Know that Master Chaucer long had perished
Before the age Columbus flourished
Who travelled the Atlantic without fear
Bringing things beforetimes unknown here.
'Tis sure that we will long lie in our graves
Before Tobacco English folk enslaves!"

Cast down the Lady looked away
But chanced to see a fine display
Of pages written wondrous fine
And thought, this may suit her design.

"Susan, if I rightly understand,
Are these indulgences in the Shrivener's hand?"
"Indeed, my lady. Are they not nice?
Tuppence ha'penny, and cheap at half the price!"

Lady Lilian, her purchase made did quickly go;
And her intentions ye betimes shall know.
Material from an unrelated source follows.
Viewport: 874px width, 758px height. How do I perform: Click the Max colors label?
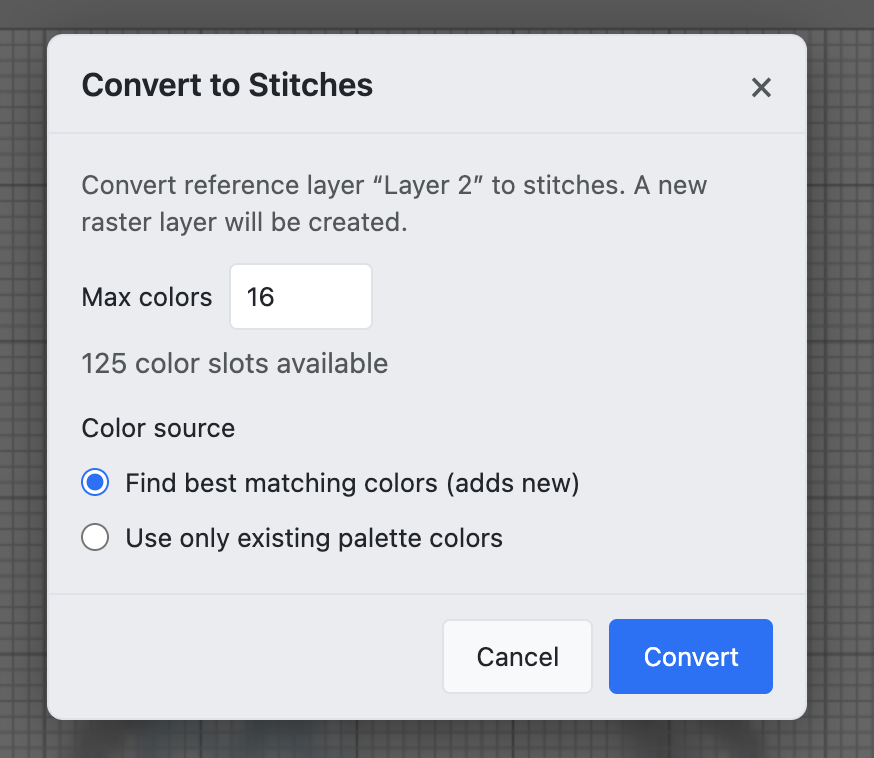[x=146, y=296]
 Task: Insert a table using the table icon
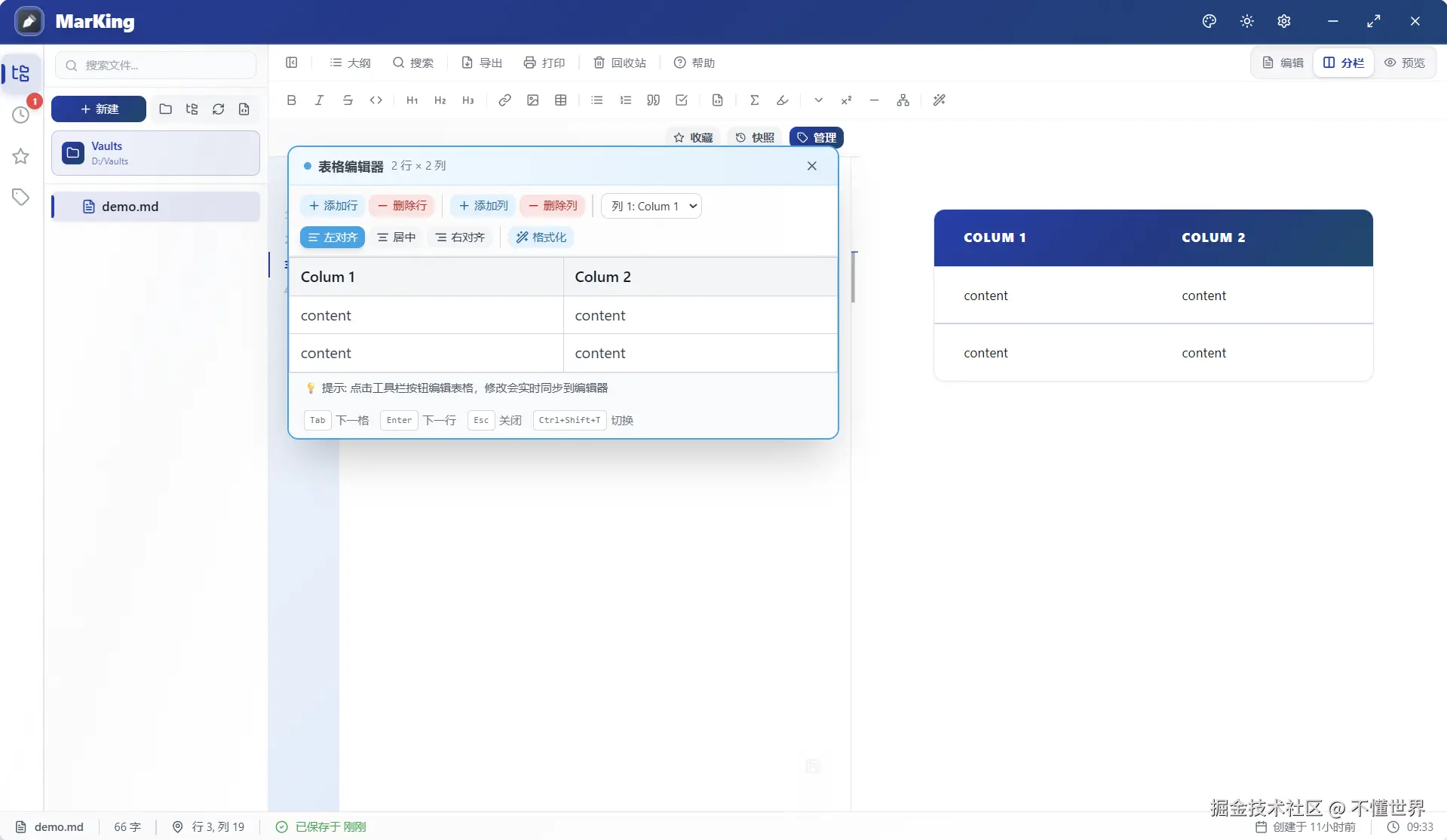560,100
A woman of the company there was,
Who, as a punishment, and for just cause,
About her neck a cangue did wear,
For spiteful tales that she was wont to bear.
Sharp-nosed, haggardly and pale,
Now set she up a high complaining wail:
"You started off in prose, and now speak verse.
'Tis no better so - I find it worse!
Now I rhyme myself, against my will!
Let me speak in prose, or I'll be still!"
To be still, though, was never her intent,
She scolded forth, the Tongue Hell sent.
"And verily, 'tis rather strange
Remarking on the counting of the change.
These foolish jests methinks should stop.
D'ye know another way to run a shop?
Surely Master Chaucer must despise
These idle stories and impious lies.
Though ignorant Plowmen may flounce and rage,
Ne'er shall he place them on the Foremost Page!"

"And so predictable" a voice affirmed,
Of a silly fop who'd sat and squirmed,
The while the Shrivener her tale had told,
Now by the Carter's wife's harangue made bold.
Ever eager his own voice to hear
Though in an inn he but the bags did bear.
He pointed out the story's failings
And added his two pence to Susan's railings.

"The bed-trick it will be, I'd say.
I see it coming from a mile away!
Original and fresh, my favorite plot,
'Twill be a rare, delightful pleasure - Not."